While feasts for the dead are common around the world we in North America are relative newcomers. I recall, for instance, a time in the early 60s when my parents forbade us from partaking in candy-getting. By the early 70s me and my two sisters freely joined our contemporaries and many fructose-fuelled forays followed.
What exactly they were saving us from remained unclear. Was it the prospect of spontaneous devil worship while in nighttime proximity to all those witches and goblins? It could have been white slavery. I recall heated exchanges about this. My Mother told my sisters that a white slaver could – in broad daylight – inject a potion behind their knees and whisk them away. Then came her silent pursed lipped admonition: “What kind of latitude,” I imagined her scolding, “might they exercise late at night?”
Or it could have been our own dire and thoroughly unredeemable poverty. While the folks put on a brave face we lived in the Projects for many years and stretching a dollar was a daily chore. Maybe giving away candy was just too expensive?
Today the institution of Halloween feels more like a case of societal delerium tremens than a celebration. En masse, we briefly withdraw from our addiction to complacency by costuming pitiful identities in frightfully risky garb and gorging ourselves with super-charged confections. Then the obedient servant dies, momentarily, to feast on his or her own flesh. You got it. One night each year we become Zombie Cannibals lurching forward like a pouty 14-year old having found nothing but tofu and almond milk in the refrigerator.
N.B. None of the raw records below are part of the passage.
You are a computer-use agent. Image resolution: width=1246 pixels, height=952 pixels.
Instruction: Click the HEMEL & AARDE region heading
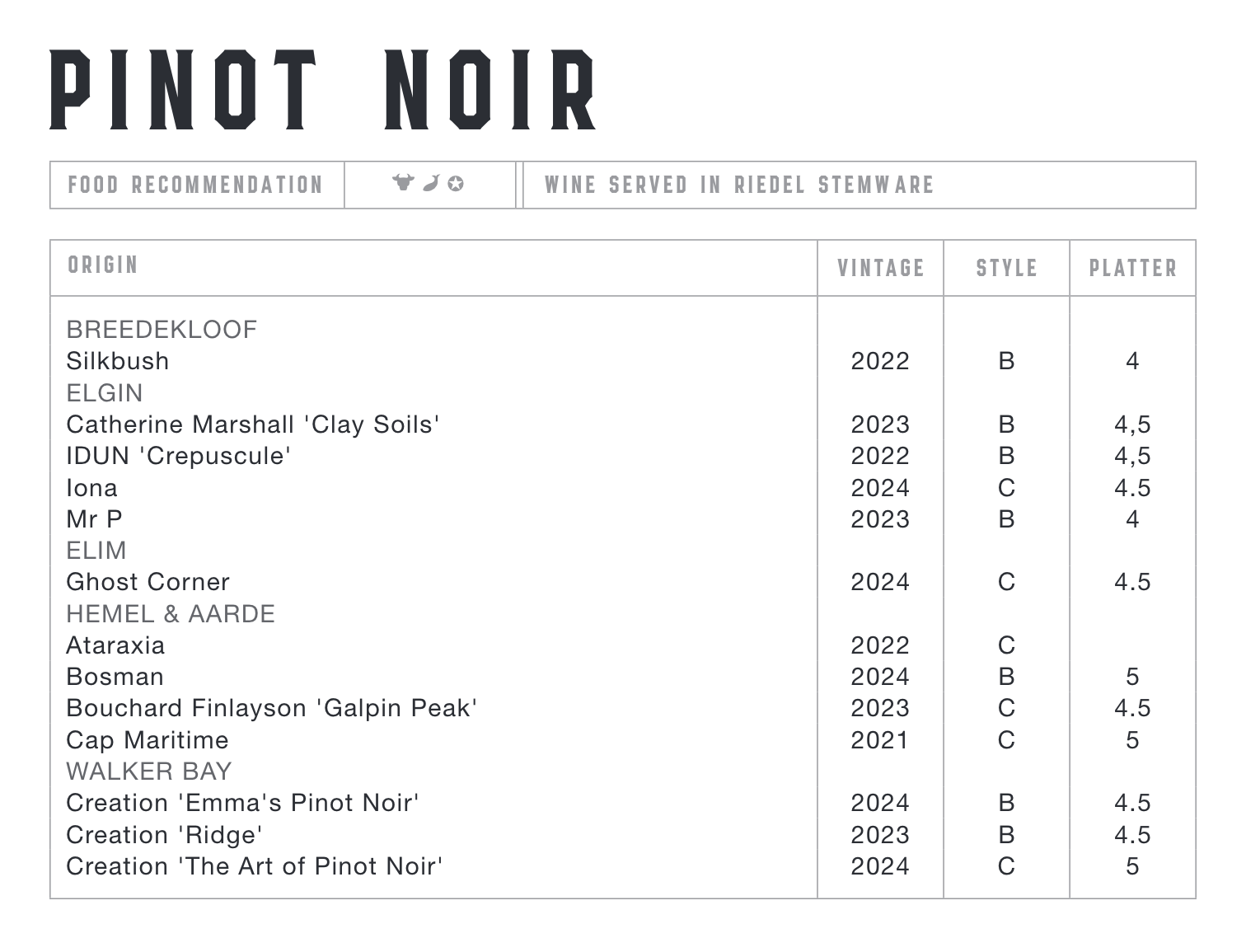point(171,614)
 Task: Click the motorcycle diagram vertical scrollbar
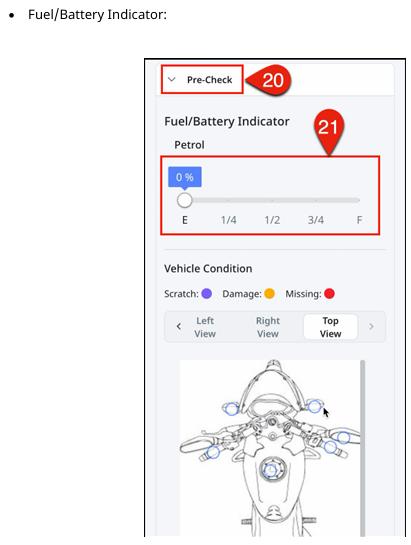363,448
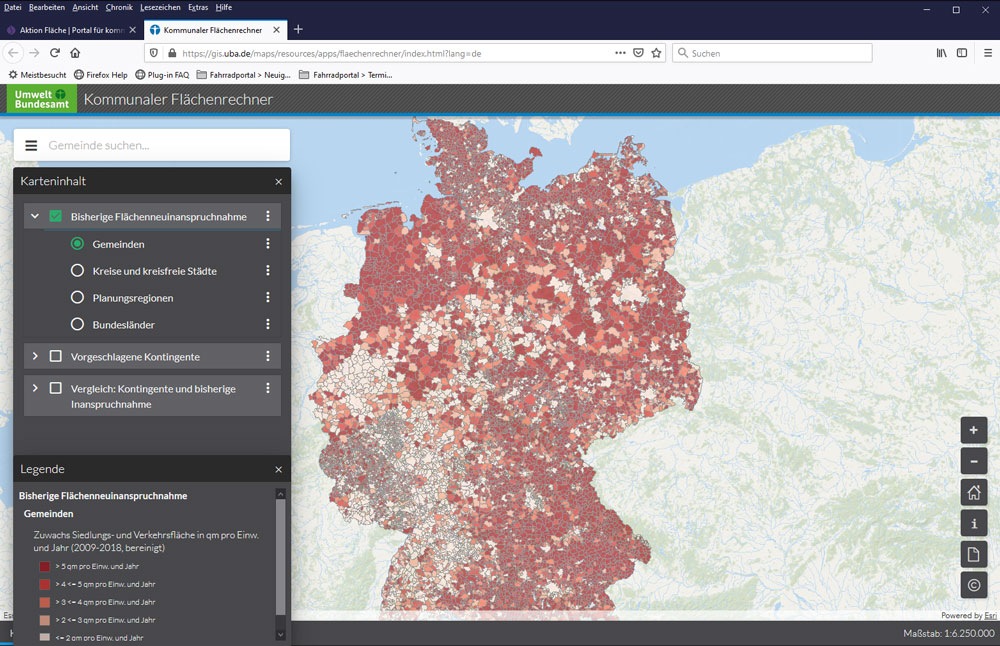Open the copyright information button
The height and width of the screenshot is (646, 1000).
click(973, 585)
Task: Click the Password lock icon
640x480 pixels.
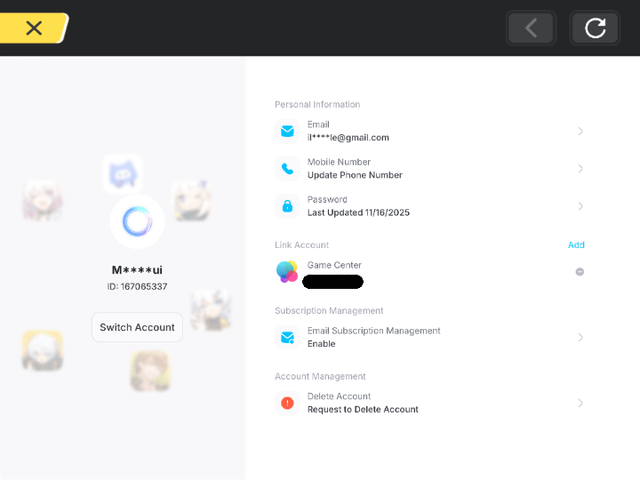Action: pos(287,206)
So, for us Westerners, Halloween may be less of a feast and more of a palate cleansing, a cultural detox where outward expressions of indulgence sooth inner expressions of insouciance. There is surely nothing hallowed about it. Neither do we reflect on those who have passed this veil of tears, nor do we visit cemeteries to lay wreaths. Instead we trod through the anonymizing darkness, gazing into skies lit with fireworks. We venture together into the gore of impossible human aloneness and engage familiar phenomenologies of shock and awe.
And so I struggle to pay attention. This year among the many things that drew me to death plain and simple was a lyrical invitation by a local radio station. The announcers solicited sinister songs from listeners. What a grand idea. Here lay an opportunity to produce a counterpoint to the tenor of terror by engaging a first person take on the past of a present tense. This is the choice I made.
The Ballad of Dwight Fry is a deranged little ditty that first appeared in 1971 with the release of Love it to Death. Unlike tracks such as Eighteen and Is it My Body, The Ballad of Dwight Fry overturns late-adolescent concerns with independence and sex by situating a long-suffering parent in an institutional circle of hell.
All-in-all, it takes Dwight about six-and-a-half minutes to creep from madness to murder. His journey begins with a child’s lament “Mommy, where’s Daddy, he’s been gone for so long,” ascends to a chilling and ineffectual plea for release, and concludes with sonic bi-polarity: inexplicably, searing anthemic guitar licks fade into a cover of Sun Arise, a tune by Rolf Harris of Tie Me Kangaroo Down fame?
Like Halloween, The Ballad of Dwight Fry, foreshadows disturbingly adult ends. It is an oddly positioned artifact whose gallows guitar and straitjacketed songlines tie into asylum seeking narratives of the time. As Frederick Wiseman’s Titicut Follies, Ken Kesey’s One Flew Over the Cuckoo’s Nest, and Lindsay Anderson’s O Lucky Man all show, madness and its keepers are equal opportunity employers.
The Ballad of Dwight Fry is the perfect Halloween song for another reason. There really was a Dwight Freye. This song is a tribute to a thespian who appeared in spooky classics like Dracula, Frankenstein, and the Vampire Bat; a fella who was known among his Hollywood peers as The “Man with the 1,000 Watt Stare;” an actor who survived the death of silent films; and, the person who, in 1943, fatally infarcted while riding transit in Los Angeles.
My parents, for good reason, were wont to regularly warn me off drug use. Having lived through a catastrophic depression and a second world war they believed that clearheadedness trumped cosmic insights when it came to bare knuckles and survival. I paid attention, somewhat.
My 13-year old brain paid much more attention to songs like the Ballad of Dwight Fry. In the wee hours when American DJs would play this song – likely hoping to toss a detour sign on some poor soul’s hallucinogenic off-ramp – I was drawn closer to a world of mental illness and its manifest destinies. Its limitlessness drew me in and its purgatorial possibilities scared the crap out of me. More important than suggesting an uncertain future lay ahead, the Ballad of Dwight Fry showed me that the Monster, having gotten out from under the bed, now crawled beneath my skin.